O diabetes afeta mais de meio bilhão de pessoas no planeta, sendo, pelo menos, 15 milhões no Brasil, de acordo com o Atlas da Federação Internacional de Diabetes 2022. O aumento dos casos da doença tensiona a demanda por vias alternativas e menos invasivas de administração de insulina. Em busca dessas soluções, cientistas em Melbourne, na Austrália, projetaram um novo tipo de cápsula oral que poderá resultar na administração indolor da substância.
Coautora do estudo, Charlotte Conn explica que os medicamentos proteicos, como a insulina, são difíceis de serem administrados por via oral porque se degradam rapidamente no estômago. "Essas drogas devem ser administradas por injeção, pois são rapidamente decompostas no estômago. Isso é demorado e doloroso para o indivíduo, pode ser muito caro para governos e prestadores de serviços de saúde e leva a desigualdades no acesso a medicamentos que salvam vidas", diz.
A também pesquisadora de química biofísica na RMIT University conta que ela e a equipe desenvolveram uma nova formulação de cápsula que consegue proteger esses tipos de medicamentos de situações "hostis", o que possibilitaria a ingestão oral. "A cápsula é revestida por uma camada estável no ambiente altamente ácido do estômago, além de um material gorduroso que é muito bom em proteger a insulina de ser degradada por enzimas presentes no intestino delgado e ajuda a absorção pela parede intestinal", detalha.
De acordo com Carlos Roberto Koscky, professor do Departamento de Fisiologia e Farmacologia na Universidade Federal do Ceará (UFC), a facilidade de uso faz com que a via oral seja a mais utilizada para a administração de medicamentos. "Também é mais barato, basta que o paciente tenha disciplina para tomar o remédio da forma correta. Mas o fato de ser uma via de fácil implementação não quer dizer que seja simples", pondera.
O contato direto com materiais que vêm de fora do corpo faz com que o tubo gastrointestinal tenha barreiras especializadas em proteger o organismo contra possíveis contaminações, além de mecanismos para realizar transformações químicas nos alimentos. Esses obstáculos acabam atrapalhando a absorção de medicamentos, incluindo a insulina, fazendo com que ela seja quebrada em partes menores. "Mas precisamos dela inteira para que caia no sangue e realize seu principal efeito, que é controlar a glicose", diz o especialista.
Para vencer esses obstáculos, a equipe australiana criou um cápsula com revestimento feito com o polímero chamado PMMA e a incorporação dos lipídeos. Os testes mostram que esse formato permite a entrega da insulina à corrente sanguínea. "Mostramos que a combinação é muito importante. Não funciona apenas com a cápsula ou apenas com o material gorduroso", afirma Conn. Outro fator de otimização, segundo os criadores, é a espessura da camada do polímero na cápsula. Isso porque ela influencia na entrega do medicamento e, consequentemente, na redução efetiva da concentração de glicose no sangue.
Em humanos
A equipe testou a solução médica em ratos, e os resultados foram publicados na revista Biomaterials Advances. "No momento, estamos concluindo um conjunto de testes pré-clínicos antes de buscar financiamento para ensaios em humanos", diz Conn. A pesquisa avaliou o desempenho das cápsulas com insulina de ação rápida e lenta. O primeiro tipo é, normalmente, administrado durante ou antes das refeições. O outro, uma ou duas vezes ao dia. Embora a cápsula tenha funcionado bem com os dois, os pesquisadores observaram melhor eficácia com a insulina de ação prolongada.
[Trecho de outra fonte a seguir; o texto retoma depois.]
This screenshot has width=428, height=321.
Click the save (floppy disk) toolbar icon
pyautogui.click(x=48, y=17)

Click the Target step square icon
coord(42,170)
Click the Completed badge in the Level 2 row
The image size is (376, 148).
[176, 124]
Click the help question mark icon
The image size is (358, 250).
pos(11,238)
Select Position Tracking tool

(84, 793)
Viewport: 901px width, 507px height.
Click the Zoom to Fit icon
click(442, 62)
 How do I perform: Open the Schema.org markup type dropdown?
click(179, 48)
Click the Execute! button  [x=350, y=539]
Há também a expectativa de que a cápsula seja um formato mais econômico de fornecer medicamentos proteicos. "Pode-se dizer que a tecnologia desenvolvida é mais barata porque a biodisponibilidade da insulina é maior do que aquela obtida em estudos anteriores. Assim, uma dosagem menor de insulina pode ser utilizada", afirma Guilherme Dotto Brand, do Laboratório de Síntese e Análise de Biomoléculas do Instituto de Química da Universidade de Brasília (UnB). Mas o pesquisador brasileiro ressalta que esses estudos ainda devem ser testados em humanos: "Uma vez que a estratégia seja validada, serão vários os benefícios".
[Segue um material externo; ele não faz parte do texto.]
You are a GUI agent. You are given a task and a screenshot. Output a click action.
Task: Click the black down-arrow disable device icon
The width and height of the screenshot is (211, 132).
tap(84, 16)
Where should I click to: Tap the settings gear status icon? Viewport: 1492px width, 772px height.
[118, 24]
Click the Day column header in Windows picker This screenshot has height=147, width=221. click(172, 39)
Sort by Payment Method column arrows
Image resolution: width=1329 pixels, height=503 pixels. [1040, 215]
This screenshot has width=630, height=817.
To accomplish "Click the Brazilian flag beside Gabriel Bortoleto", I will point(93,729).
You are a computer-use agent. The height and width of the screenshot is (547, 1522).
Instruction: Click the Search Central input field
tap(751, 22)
Para Érika Fernandes, médica endocrinologista do Hospital Santa Lúcia Norte, em Brasília, se for comprovada a previsibilidade e eficácia da insulina de forma oral, o método será uma boa alternativa para os pacientes diabéticos, em especial aqueles que apresentam resistência às injeções subcutâneas. "A gente sabe que a formulação oral ajuda nisso, principalmente para as pessoas que têm uma certa dificuldade em autoaplicar o medicamento." Os criadores apostam que a nova modalidade de tratamento será particularmente benéfica para crianças pequenas e idosos.